Malongdu, which usually performs in the streets, will stage a series of plays focusing on people with disabilities, the elderly in convalescent homes and the homeless. Sornchai said they are aimed to correct many cultural misunderstandings through forum theatre, which traces its roots back to Brazil.

On Nov. 18, they will perform “Ban-Bang-Care,” which depicts the problems with putting elderly people in special homes and “Humans of the Street,” which shows how people end up homeless. The next day on Nov. 19, “Will Show, Will Share,” will present a scenario on the problems faced by people with disabilities. All performances are in Thai and tickets are 250 baht each.

theatre1Other festival performances reveal similar underrepresented aspects of society.

Thais with disabilities are all but invisible on television and other media. On Sunday, see blind students from the Thammik Witthaya School perform “Blossom On the Moon.” The play uses metaphor to address living without sight. During the performance, audience members are told to close their eyes to understand how it feels to be blind as they listen to the story

Feel blowing air in the face, smell the scent of fresh flowers and feel water drops as a touching story unfolds about a flower that relies on others to complete its journey.

Blank Space Theatre presents “Man Gor Ja Pang Pang Noi” (Crimes of the Heart) this Saturday and Sunday, a comedy about a single, 45-year-old woman who decides she’s happy staying that way.
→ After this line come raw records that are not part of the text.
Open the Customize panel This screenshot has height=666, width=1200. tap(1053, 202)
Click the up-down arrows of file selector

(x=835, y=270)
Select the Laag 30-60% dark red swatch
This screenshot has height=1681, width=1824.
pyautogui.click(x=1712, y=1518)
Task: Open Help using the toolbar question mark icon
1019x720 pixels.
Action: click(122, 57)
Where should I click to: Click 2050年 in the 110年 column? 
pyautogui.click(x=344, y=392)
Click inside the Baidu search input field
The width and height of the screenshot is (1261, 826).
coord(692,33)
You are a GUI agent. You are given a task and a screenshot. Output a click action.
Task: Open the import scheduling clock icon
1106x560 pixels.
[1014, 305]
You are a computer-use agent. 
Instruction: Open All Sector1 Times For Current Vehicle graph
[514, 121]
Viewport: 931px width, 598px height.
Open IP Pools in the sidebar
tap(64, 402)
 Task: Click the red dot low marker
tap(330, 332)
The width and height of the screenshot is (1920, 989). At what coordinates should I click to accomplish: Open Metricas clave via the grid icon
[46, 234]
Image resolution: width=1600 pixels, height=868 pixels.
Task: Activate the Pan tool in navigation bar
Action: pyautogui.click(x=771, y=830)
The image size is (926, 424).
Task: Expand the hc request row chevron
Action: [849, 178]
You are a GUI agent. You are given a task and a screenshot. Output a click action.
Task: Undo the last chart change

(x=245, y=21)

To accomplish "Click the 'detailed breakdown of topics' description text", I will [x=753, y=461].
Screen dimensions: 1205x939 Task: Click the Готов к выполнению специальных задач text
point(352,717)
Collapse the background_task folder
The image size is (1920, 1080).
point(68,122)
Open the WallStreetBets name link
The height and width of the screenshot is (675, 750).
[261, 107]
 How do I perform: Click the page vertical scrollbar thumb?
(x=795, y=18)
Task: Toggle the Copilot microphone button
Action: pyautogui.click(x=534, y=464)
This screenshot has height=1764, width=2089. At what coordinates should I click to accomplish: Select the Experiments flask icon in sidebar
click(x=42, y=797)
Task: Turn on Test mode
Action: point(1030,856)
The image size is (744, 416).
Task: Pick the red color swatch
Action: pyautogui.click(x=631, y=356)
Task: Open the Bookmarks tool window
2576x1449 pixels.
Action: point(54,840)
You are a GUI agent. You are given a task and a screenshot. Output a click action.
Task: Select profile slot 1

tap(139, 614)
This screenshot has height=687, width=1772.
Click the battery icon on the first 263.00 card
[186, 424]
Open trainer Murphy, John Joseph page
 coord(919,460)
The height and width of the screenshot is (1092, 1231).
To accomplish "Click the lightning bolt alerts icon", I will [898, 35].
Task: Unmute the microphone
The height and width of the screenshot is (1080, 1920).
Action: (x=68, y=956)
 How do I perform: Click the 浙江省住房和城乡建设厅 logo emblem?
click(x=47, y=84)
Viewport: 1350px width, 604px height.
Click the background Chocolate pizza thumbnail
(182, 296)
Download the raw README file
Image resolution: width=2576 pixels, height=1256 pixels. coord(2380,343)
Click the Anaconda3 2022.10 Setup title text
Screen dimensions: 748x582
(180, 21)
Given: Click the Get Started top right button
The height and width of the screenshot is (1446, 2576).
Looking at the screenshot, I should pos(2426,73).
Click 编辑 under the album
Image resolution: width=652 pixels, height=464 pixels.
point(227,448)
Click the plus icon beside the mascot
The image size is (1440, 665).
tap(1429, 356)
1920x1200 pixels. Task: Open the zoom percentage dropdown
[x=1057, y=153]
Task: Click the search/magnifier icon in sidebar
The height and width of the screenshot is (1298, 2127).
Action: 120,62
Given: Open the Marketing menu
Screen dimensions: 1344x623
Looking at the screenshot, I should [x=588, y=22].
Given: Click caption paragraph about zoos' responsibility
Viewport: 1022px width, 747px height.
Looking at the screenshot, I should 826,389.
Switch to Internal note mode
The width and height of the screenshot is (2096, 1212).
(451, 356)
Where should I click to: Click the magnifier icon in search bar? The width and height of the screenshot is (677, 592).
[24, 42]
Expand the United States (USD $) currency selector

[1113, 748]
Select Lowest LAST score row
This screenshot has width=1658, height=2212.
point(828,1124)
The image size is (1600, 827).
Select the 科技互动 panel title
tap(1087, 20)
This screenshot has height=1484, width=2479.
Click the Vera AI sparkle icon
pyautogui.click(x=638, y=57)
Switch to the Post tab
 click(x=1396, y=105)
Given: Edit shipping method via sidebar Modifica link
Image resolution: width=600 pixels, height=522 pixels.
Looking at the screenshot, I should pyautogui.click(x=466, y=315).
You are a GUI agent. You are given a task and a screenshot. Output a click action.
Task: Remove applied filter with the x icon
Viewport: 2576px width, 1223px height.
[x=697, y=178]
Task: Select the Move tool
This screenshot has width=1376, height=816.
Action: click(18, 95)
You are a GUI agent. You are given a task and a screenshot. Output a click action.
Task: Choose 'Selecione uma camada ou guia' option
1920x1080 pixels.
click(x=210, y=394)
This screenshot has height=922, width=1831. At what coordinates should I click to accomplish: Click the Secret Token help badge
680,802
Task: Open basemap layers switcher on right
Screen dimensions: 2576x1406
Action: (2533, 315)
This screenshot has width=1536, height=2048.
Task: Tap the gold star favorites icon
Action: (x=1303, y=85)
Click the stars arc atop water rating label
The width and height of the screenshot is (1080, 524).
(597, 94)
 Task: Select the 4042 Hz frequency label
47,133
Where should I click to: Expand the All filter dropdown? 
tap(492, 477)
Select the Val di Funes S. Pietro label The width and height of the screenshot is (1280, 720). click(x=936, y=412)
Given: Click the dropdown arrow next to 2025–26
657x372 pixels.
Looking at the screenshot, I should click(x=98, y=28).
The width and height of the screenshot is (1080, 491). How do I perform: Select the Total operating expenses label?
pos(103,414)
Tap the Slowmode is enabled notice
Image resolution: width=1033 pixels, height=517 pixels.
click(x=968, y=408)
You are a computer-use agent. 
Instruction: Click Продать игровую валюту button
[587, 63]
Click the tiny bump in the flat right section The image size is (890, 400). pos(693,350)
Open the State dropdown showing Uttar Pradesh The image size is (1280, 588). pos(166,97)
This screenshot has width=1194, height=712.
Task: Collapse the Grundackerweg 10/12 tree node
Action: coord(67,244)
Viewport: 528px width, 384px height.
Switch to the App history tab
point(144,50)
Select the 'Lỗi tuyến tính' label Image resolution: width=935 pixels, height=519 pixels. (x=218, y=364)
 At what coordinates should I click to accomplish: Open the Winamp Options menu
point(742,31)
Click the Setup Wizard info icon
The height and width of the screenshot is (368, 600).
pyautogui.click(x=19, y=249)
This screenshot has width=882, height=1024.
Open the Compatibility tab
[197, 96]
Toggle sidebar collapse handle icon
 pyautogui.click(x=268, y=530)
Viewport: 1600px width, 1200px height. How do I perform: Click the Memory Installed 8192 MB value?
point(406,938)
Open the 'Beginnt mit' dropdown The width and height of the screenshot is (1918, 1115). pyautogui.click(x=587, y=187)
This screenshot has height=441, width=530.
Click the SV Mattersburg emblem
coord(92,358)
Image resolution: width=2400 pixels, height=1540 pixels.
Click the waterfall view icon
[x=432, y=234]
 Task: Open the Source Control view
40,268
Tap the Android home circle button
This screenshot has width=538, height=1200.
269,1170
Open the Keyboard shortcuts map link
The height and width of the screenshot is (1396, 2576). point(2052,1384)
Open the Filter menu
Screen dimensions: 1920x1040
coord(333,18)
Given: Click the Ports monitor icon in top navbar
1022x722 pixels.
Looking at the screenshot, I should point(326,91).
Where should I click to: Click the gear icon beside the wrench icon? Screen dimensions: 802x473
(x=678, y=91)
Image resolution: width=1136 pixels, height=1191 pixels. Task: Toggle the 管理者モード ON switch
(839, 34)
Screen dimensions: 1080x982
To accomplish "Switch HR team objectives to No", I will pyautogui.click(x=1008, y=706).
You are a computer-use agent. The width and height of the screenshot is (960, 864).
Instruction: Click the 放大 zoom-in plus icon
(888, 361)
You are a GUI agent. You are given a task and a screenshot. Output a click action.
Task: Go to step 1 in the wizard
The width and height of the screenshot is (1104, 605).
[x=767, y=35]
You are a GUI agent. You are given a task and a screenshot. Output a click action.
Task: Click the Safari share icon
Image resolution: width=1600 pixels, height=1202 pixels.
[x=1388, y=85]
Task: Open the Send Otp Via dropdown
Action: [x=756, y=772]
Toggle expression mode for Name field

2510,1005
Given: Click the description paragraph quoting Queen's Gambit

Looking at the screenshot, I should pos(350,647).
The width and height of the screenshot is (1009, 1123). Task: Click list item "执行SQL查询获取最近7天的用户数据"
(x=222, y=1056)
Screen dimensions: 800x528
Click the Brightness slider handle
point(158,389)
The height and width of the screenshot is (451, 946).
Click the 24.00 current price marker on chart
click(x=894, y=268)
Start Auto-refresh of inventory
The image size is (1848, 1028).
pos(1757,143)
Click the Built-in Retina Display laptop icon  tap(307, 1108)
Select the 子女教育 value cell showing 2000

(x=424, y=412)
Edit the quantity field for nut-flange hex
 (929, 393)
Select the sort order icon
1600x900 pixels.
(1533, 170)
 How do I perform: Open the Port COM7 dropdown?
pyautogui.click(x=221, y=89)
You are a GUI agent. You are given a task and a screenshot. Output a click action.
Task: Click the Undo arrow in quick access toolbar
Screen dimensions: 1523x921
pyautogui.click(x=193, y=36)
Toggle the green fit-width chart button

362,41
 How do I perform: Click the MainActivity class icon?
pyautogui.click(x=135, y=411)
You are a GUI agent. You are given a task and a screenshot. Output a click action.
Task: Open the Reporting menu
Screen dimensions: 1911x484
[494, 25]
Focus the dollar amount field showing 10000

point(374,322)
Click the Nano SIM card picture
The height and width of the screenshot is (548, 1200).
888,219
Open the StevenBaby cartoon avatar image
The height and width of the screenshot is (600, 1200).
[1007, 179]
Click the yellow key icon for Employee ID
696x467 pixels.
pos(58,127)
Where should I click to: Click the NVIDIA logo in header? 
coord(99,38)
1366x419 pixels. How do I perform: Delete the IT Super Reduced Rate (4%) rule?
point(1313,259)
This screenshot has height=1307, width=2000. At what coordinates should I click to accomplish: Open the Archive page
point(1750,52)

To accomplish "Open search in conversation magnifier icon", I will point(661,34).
Meanwhile, her sister has been bailed out after killing her politician husband in Khon Kaen, her mom enters a suicide pact with her unwilling cat, and her uncle strokes out. Tickets are 500 baht. Saturday’s showing is already sold-out. Performances are in Thai.

Cellist Saowakhon Muangkruan, a semi-finalist from Thailand’s Got Talent, will perform “Deadline” this weekend, which captures the feeling of trying to perform on deadline. She said her inspiration was from seeing a near-dead fly struggling to fly out of a vinegar glass. Yuthana “June” Kalambaheti, one half of experimental, cross-dressing duo Stylish Nonsense will also perform with Saowakhon. Tickets are 300 baht.

Later this month, check out mimes, puppets and other child-friendly favorites.

The festival’s full schedule is available online. Tickets are available at the venue or can be purchased in advance online. Click on the plays you want to see and be directed to pay via Paypal.


The Bangkok Theatre Festival runs until Nov. 19 at the Bangkok Art and Culture Centre, which can be reached by skywalk from BTS National Stadium.